STAD 65.3 ± 10.6 136/243 14.5 11.5 18.6 53/121/166/39
THCA 47.2 ± 15.8 363/134 31.0 33.6 31.0 282/52/110/53
THYM 58.1 ± 13.1 56/61 40.1 28.0 40.7 35/61/15/6
UCEC 65.6 ± 11.4 172/0 22.1 20.5 22.3 93/24/45/10
UCS 69.7 ± 9.4 50/0 20.0 16.5 26.9 21/4/17/8
UVM 62.8 ± 13.0 35/41 25.0 19.4 26.6 0/37/35/4

Model Comparison and Implementation

Following prior work (Zeng and Zhou, 2017), we conducted a subsampling strategy to evaluate prediction performance. We performed 100 Monte Carlo cross-validations (MCCVs) by randomly dividing the total cancer data set into two parts with 80% of the samples as training data and the remaining 20% as test data. Then, we fitted prediction models in the training data and calculated Harrell’s concordance index (C-index) to measure the prediction accuracy in the test data (Harrell et al., 1982). The C-index is a measure of goodness of fit for survival models, which produce risk scores. Specifically, assume all the subjects under consideration are randomly paired. In survival analysis, if one of them has a longer survival time and predicted survival time or predicted survival probability than the other, it is said that the predicted result is consistent with the actual result, which is referred to as the concordance.

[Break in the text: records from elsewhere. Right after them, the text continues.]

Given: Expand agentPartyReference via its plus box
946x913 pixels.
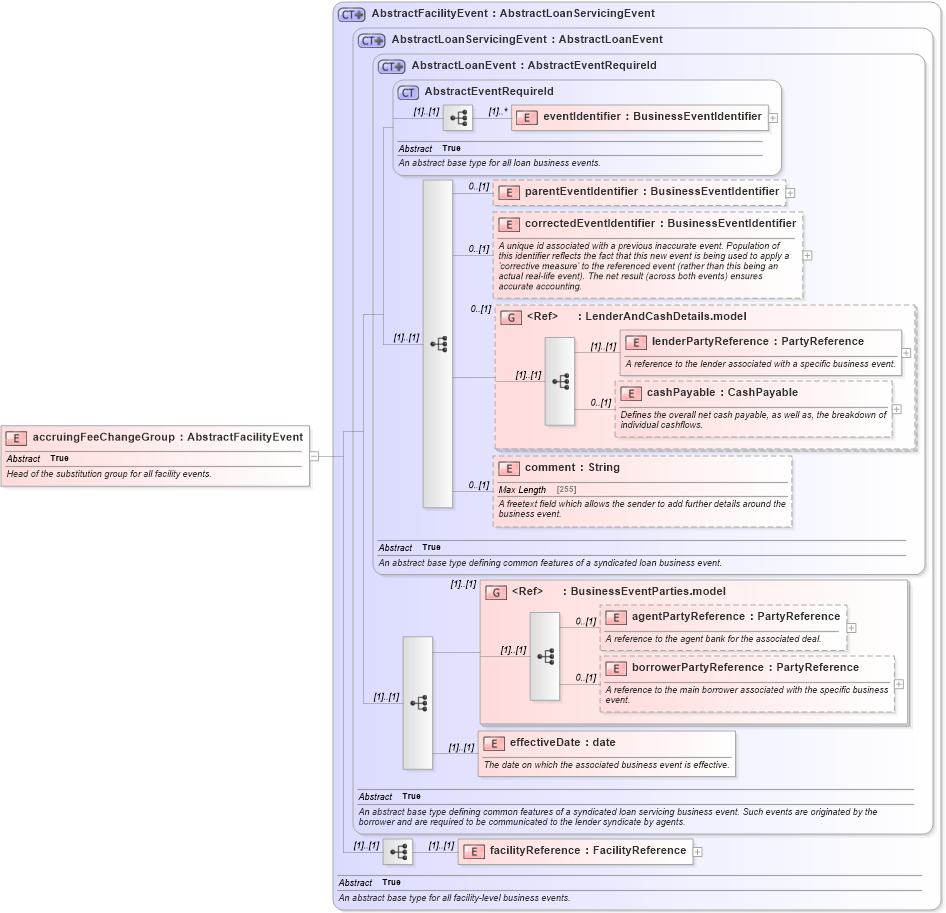Looking at the screenshot, I should pyautogui.click(x=851, y=625).
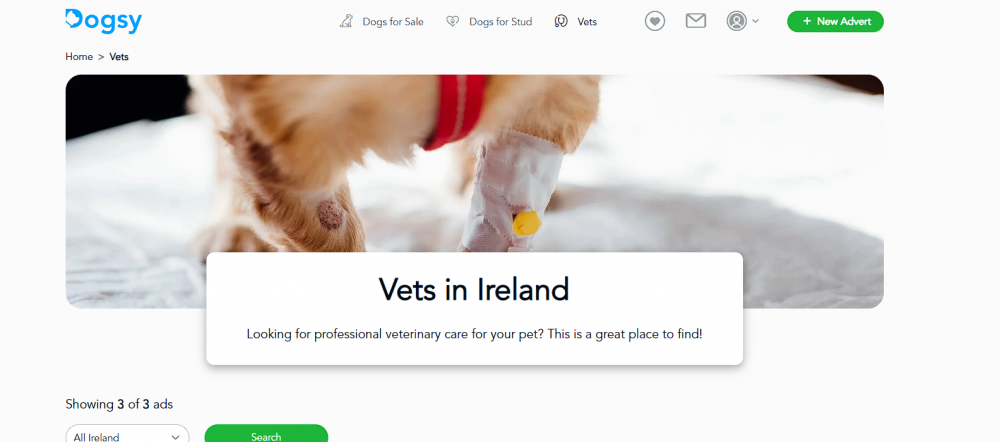Click the New Advert button

point(835,21)
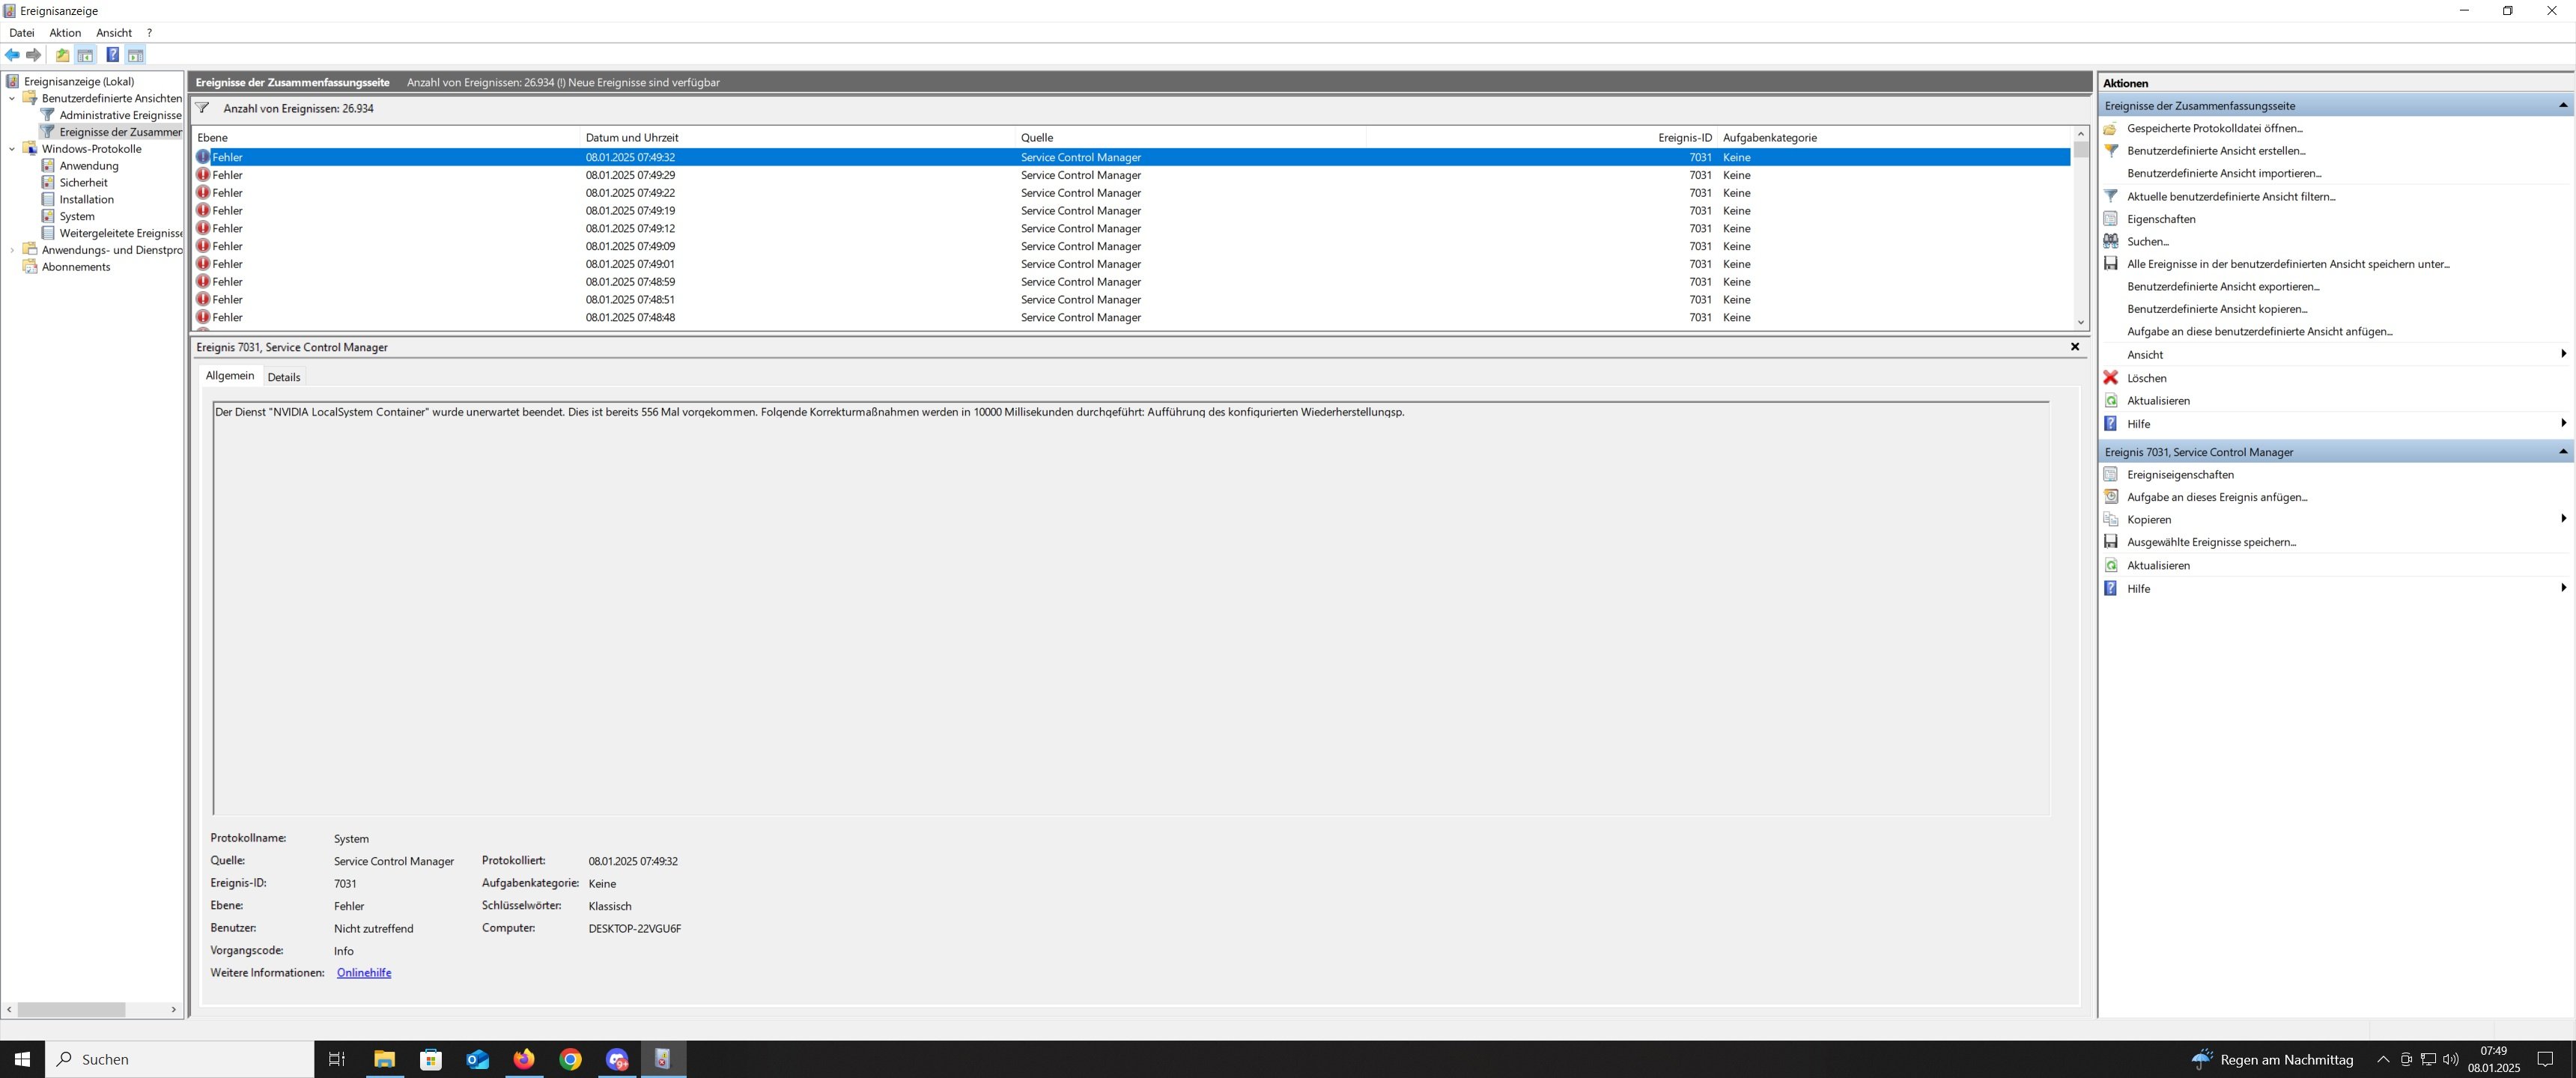Viewport: 2576px width, 1078px height.
Task: Click the Quelle column header
Action: [1037, 138]
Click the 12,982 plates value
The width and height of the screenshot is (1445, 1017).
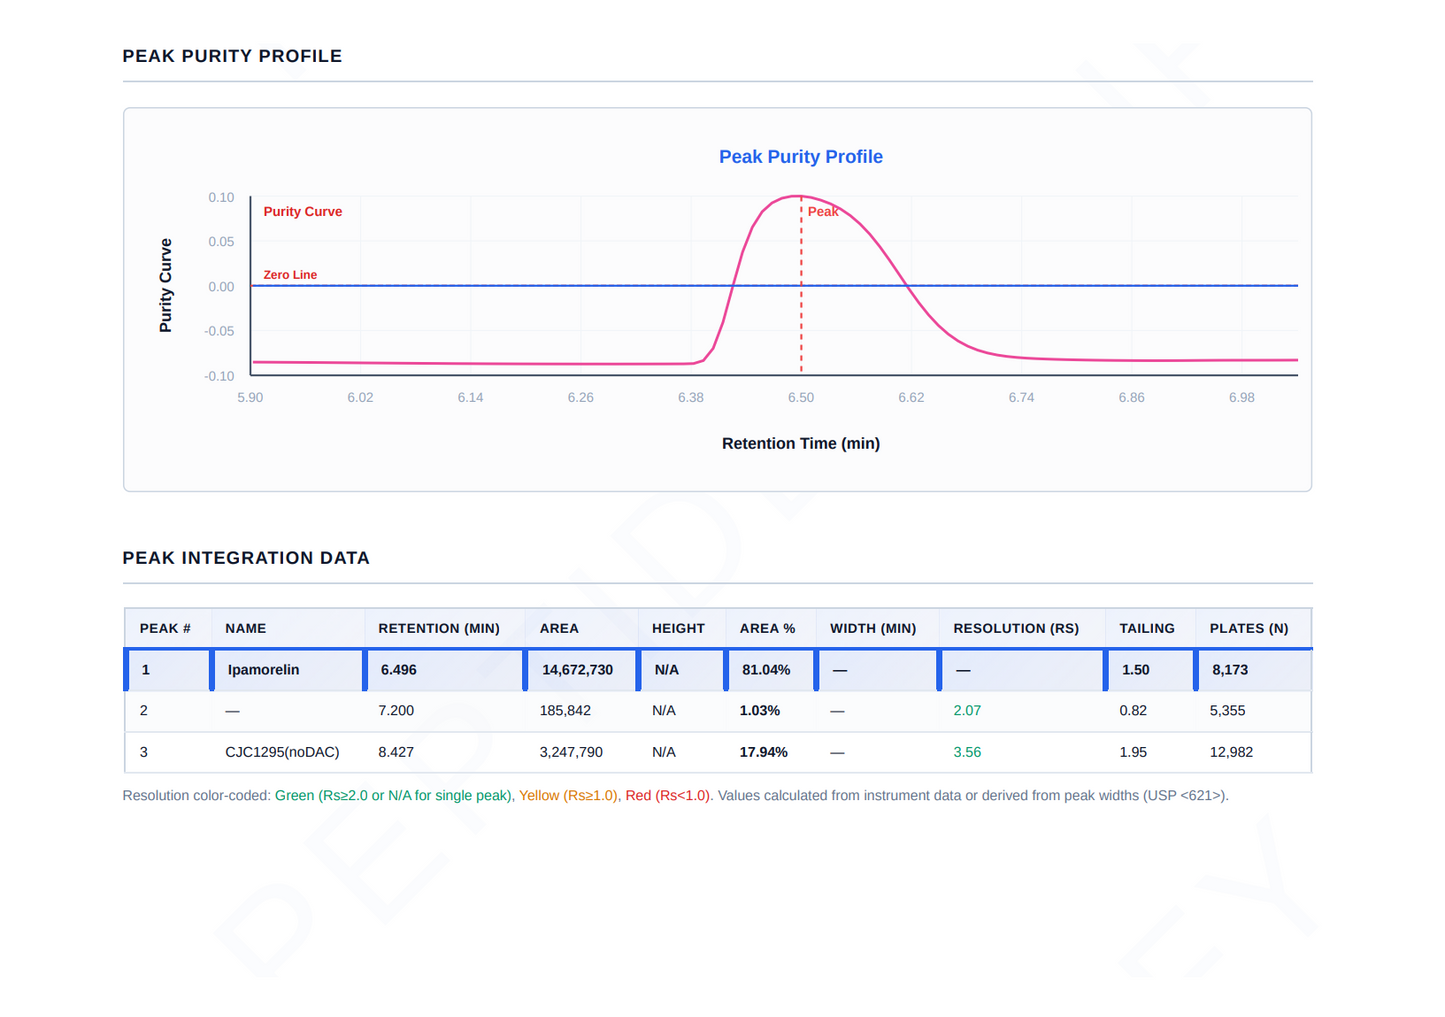pos(1231,752)
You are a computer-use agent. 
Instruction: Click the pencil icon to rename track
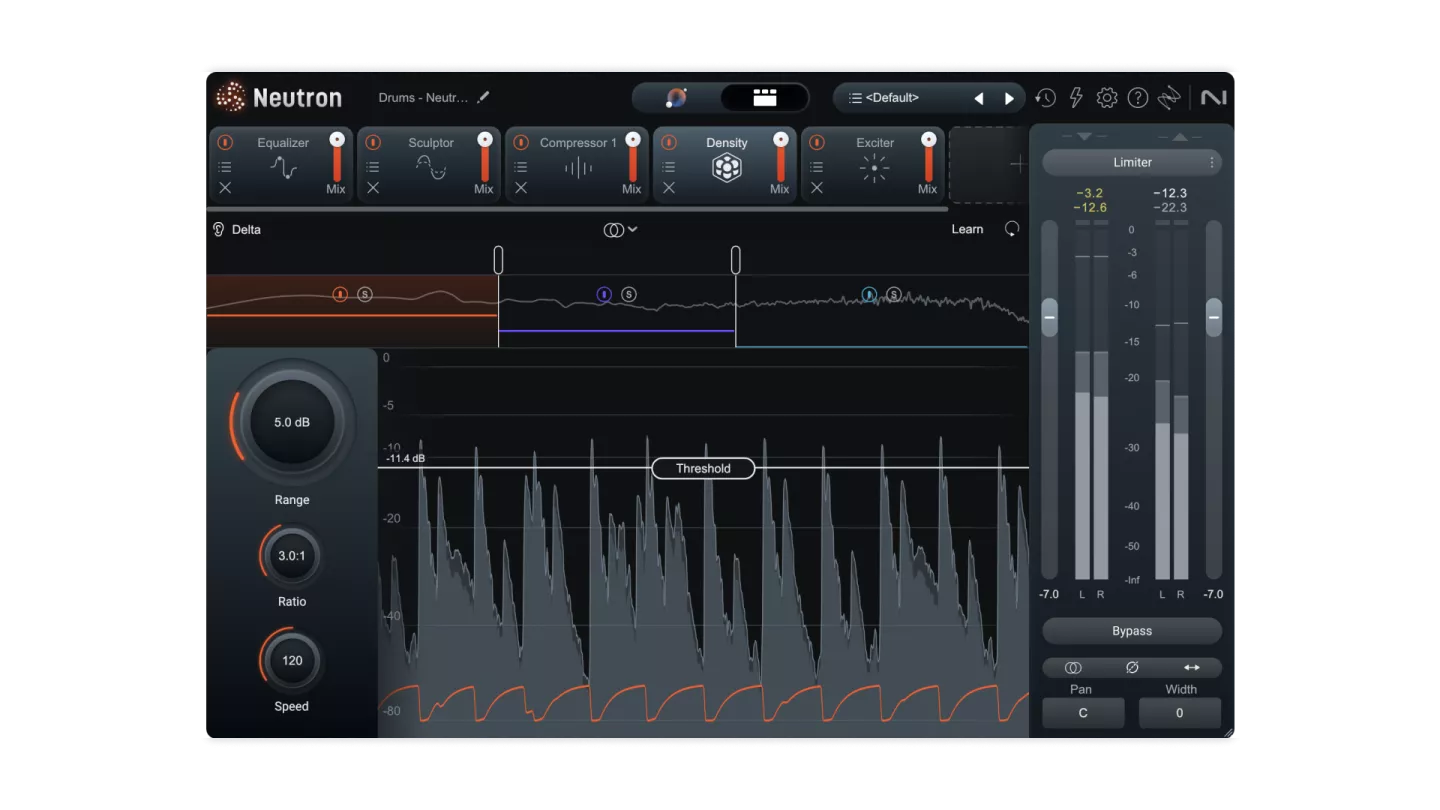click(484, 98)
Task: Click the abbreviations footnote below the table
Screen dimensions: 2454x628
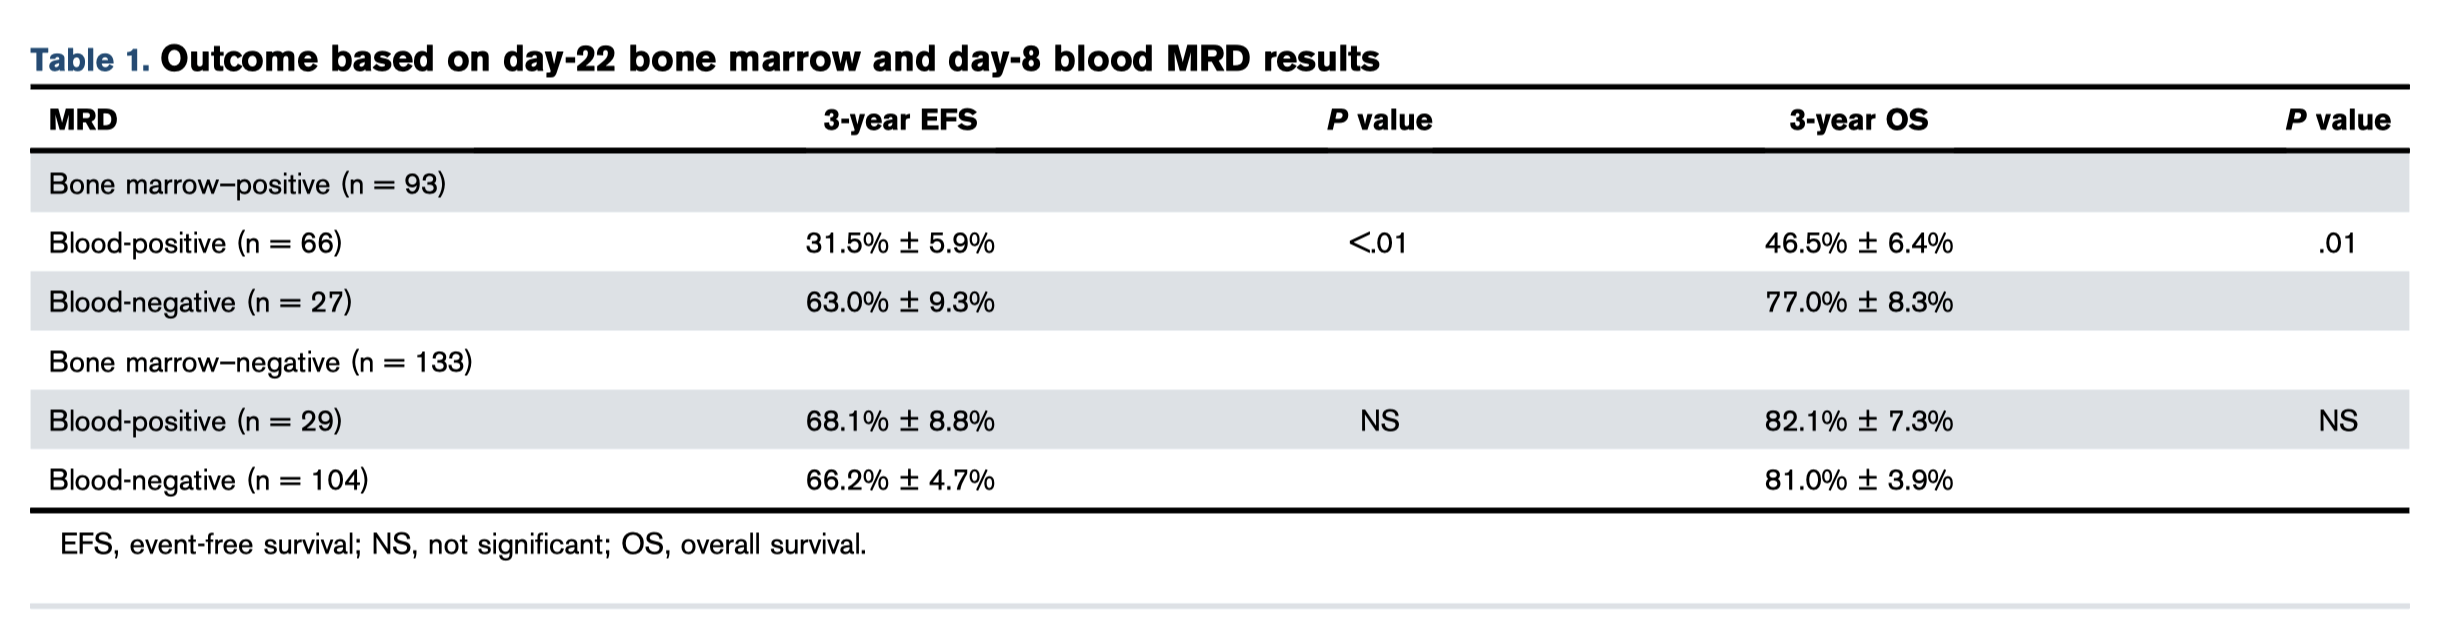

Then, Harrell’s C-index can be simply calculated as the proportion of the number of concordant pairs in the total number of concordant and discordant pairs. A C-index statistic of 0.5 means complete inconsistency, indicating the model has little predictive ability, and a C-index statistic of one represents complete consistency, indicating the prediction results of the model are completely in line with the actual situations. To yield the prediction gain of one model (say M1) relative to another model (say M2), we computed (CM2-CM1)/CM1 with CM2 and CM1 the C-index statistic values for the two models.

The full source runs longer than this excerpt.